Ocular trauma is a major cause of vision loss, particularly among younger patient populations. Traumatic injuries also represent one of the more difficult clinical examinations due to the severe pain associated with such injuries. Since examination of the traumatized globe may be limited to only a brief clinical examination secondary to pain, it is important that the echographer be aware of the various types of pathologic changes that are most likely to occur with certain types of traumatic injuries. Vitreoretinal involvement is present in nearly 50% of all severe eye injuries secondary to blunt or penetrating trauma.1

Clinical examination of the posterior segment can, however, be limited in such cases by factors related to the injury. Coexisting anterior segment injury can result in hyphema or corneal edema and opacification. Traumatic posterior segment pathology, such as vitreous hemorrhage can limit the diagnostic information obtained from clinical examination. In such cases, B-scan ocular ultrasonography has been shown to yield valuable diagnostic and prognostic information to define the nature of the pathology and guide management.2,3 In a review of 154 eyes with various posterior segment disorders for which ultrasound was ordered at one institution, it was reported that ultrasonography data made an impact on disease diagnosis or management in 83% of cases and were “pivotal” in 14% of cases.4 Although ultrasonography (B-scan and ultrasound biomicroscopy) is a valuable adjunct to management of trauma, one must exercise caution that it alone does not guide surgical intervention. Ultrasonography must be used in conjunction with other imaging modalities and the clinical examination, with particular attention to intraocular pressure.

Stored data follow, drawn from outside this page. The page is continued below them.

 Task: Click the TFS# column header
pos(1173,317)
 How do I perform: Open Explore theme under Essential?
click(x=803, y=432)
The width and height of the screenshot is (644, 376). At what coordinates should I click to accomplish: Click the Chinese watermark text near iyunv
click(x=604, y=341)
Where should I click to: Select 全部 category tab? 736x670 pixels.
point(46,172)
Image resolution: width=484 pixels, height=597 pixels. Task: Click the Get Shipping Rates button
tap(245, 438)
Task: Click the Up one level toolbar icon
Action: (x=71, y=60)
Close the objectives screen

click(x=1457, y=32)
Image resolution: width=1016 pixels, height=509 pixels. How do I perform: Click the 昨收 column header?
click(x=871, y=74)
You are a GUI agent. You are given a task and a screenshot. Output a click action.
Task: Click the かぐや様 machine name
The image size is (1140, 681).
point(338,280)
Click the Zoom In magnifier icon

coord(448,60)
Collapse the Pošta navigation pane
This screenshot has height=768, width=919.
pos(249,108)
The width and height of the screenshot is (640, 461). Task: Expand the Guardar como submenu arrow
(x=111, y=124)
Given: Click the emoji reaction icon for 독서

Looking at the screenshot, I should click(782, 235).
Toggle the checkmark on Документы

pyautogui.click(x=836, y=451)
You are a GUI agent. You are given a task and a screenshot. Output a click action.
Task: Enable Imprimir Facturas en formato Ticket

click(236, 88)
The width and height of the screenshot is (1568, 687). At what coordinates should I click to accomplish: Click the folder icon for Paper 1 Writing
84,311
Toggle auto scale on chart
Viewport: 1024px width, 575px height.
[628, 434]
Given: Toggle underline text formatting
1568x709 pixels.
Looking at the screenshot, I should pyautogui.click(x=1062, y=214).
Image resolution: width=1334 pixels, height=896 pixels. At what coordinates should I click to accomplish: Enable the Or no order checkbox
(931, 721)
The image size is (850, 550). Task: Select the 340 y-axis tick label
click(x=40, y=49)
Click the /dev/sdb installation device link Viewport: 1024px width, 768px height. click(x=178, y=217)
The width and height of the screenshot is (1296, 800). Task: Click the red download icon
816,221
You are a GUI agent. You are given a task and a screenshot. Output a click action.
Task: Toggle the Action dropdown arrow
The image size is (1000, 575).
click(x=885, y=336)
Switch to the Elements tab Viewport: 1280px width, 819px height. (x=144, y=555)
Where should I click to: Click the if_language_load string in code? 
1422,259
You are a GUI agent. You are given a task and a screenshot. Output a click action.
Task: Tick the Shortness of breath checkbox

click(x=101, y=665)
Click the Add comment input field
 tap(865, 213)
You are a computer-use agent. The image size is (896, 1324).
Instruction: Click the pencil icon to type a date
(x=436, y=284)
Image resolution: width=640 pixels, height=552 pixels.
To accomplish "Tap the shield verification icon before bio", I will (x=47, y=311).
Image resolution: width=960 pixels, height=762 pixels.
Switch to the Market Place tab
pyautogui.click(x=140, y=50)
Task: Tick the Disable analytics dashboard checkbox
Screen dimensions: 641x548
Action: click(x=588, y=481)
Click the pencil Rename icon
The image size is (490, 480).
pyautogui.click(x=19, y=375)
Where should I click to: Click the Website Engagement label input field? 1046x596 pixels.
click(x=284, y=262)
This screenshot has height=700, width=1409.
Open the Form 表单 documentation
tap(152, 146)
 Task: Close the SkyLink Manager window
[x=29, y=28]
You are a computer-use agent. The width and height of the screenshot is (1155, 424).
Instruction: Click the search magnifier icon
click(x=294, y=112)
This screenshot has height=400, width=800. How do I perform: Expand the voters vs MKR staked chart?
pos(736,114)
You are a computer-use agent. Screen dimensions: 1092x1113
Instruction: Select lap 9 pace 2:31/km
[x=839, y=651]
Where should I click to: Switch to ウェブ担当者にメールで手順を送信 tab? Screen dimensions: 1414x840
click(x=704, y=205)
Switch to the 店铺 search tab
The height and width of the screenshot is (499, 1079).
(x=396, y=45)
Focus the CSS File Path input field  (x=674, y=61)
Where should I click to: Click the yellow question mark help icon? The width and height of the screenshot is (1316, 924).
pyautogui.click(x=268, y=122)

In this chapter, we describe the clinical and ultrasonographic features of several commonly encountered trauma-associated diagnoses that involve the posterior segment in which ocular ultrasound can provide useful information.

Anterior segment

In the setting of trauma, ultrasound can be used to assess the anterior segment in patients with hyphemas or corneal opacification. In the setting of hyphema, an ultrasound can be instrumental in demonstrating the presence or absence of a clot and the depth of the anterior chamber.5

Angle trauma

Ultrasound can also be utilized to evaluate delicate angle anatomy in order to examine for iridodialysis, angle recession, or cyclodialysis. The examination for a cyclodialysis cleft is especially important in a patient with persistent hypotony following trauma. The sequelae of cyclodialysis include shallow anterior chamber, cataract, retinal and choroidal folds, hypotonus maculopathy, and loss of vision in cases of prolonged hypotony.6 Clinically, a cyclodialysis cleft can be difficult to detect if the anterior chamber is shallow and there is corneal edema or anterior chamber hyphema (Figure 16.1). Ultrasound biomicroscopy (UBM) is a safe, accurate and noninvasive diagnostic tool in the diagnosis of cyclodialysis clefts (Chapter 4).7

Ultrasonography can also be instrumental in the evaluation of dislocated corneal grafts following Descemet stripping with endothelial keratoplasty (DSEK).8 In fact, ultrasonography can be useful in the evaluation of post-traumatic eyes that have undergone any type of endothelial keratoplasty, as donor dislocation can occur after any type of endothelial keratoplasty procedure, including posterior lamellar keratoplasty (PLK), deep lamellar endothelial keratoplasty (DLEK), or DSEK, because the donor tissue is not secured with any sutures.9

Lens dislocation

Blunt trauma can lead to the subluxation or dislocation of the crystalline lens or intraocular lens implants through the disruption of zonular fibers. Lens dislocation or subluxation has been reported from several sources of blunt trauma, including seizure-related injury,10 airbag deployment,11 paint-ball injuries,12,13 bottle corks,14 and plastic cord-related injuries.1517 Subluxed lenses often can be identified with the slit-lamp, and subtle cases can be distinguished by looking for associated signs, such as iridodonesis and phakodonesis. Complete dislocation of an intraocular lens or crystalline lens can be identified in the posterior segment through indirect ophthalmoscopy, although dislocation into the anterior chamber or even the subconjunctival space also can occur.1820

In cases in which other trauma-associated pathology, such as corneal opacification, hyphema, and vitreous hemorrhage, preclude posterior segment examination, dynamic ultrasonography can help to determine the position of the dislocated lens. On B-scan, a posteriorly dislocated crystalline lens appears as an oval-shaped, highly reflective mass that can be misdiagnosed as an intraocular tumor without careful attention to internal reflectivity and mobility (Figure 16.2).image See Clip 16.1 A traumatically displaced intraocular lens appears as a highly reflective linear body with marked reverberations along the echoic plane and two focal areas of reverberations corresponding to the intraocular lens haptics (Figure 16.3). Management options for crystalline lens injury range from observation in cases of mild subluxation without significant traumatic cataract to lens removal using vitrectomy techniques in cases of complete posterior dislocation.21 Finally, ultrasonography can be used to determine whether a lens (either crystalline or pseudophakic) has been extruded from the eye altogether.

image

Figure 16.2 Posteriorly disclocated normal crystalline lens. Longitudinal scan demonstrates smooth, oval mass with foci of high reflectivity.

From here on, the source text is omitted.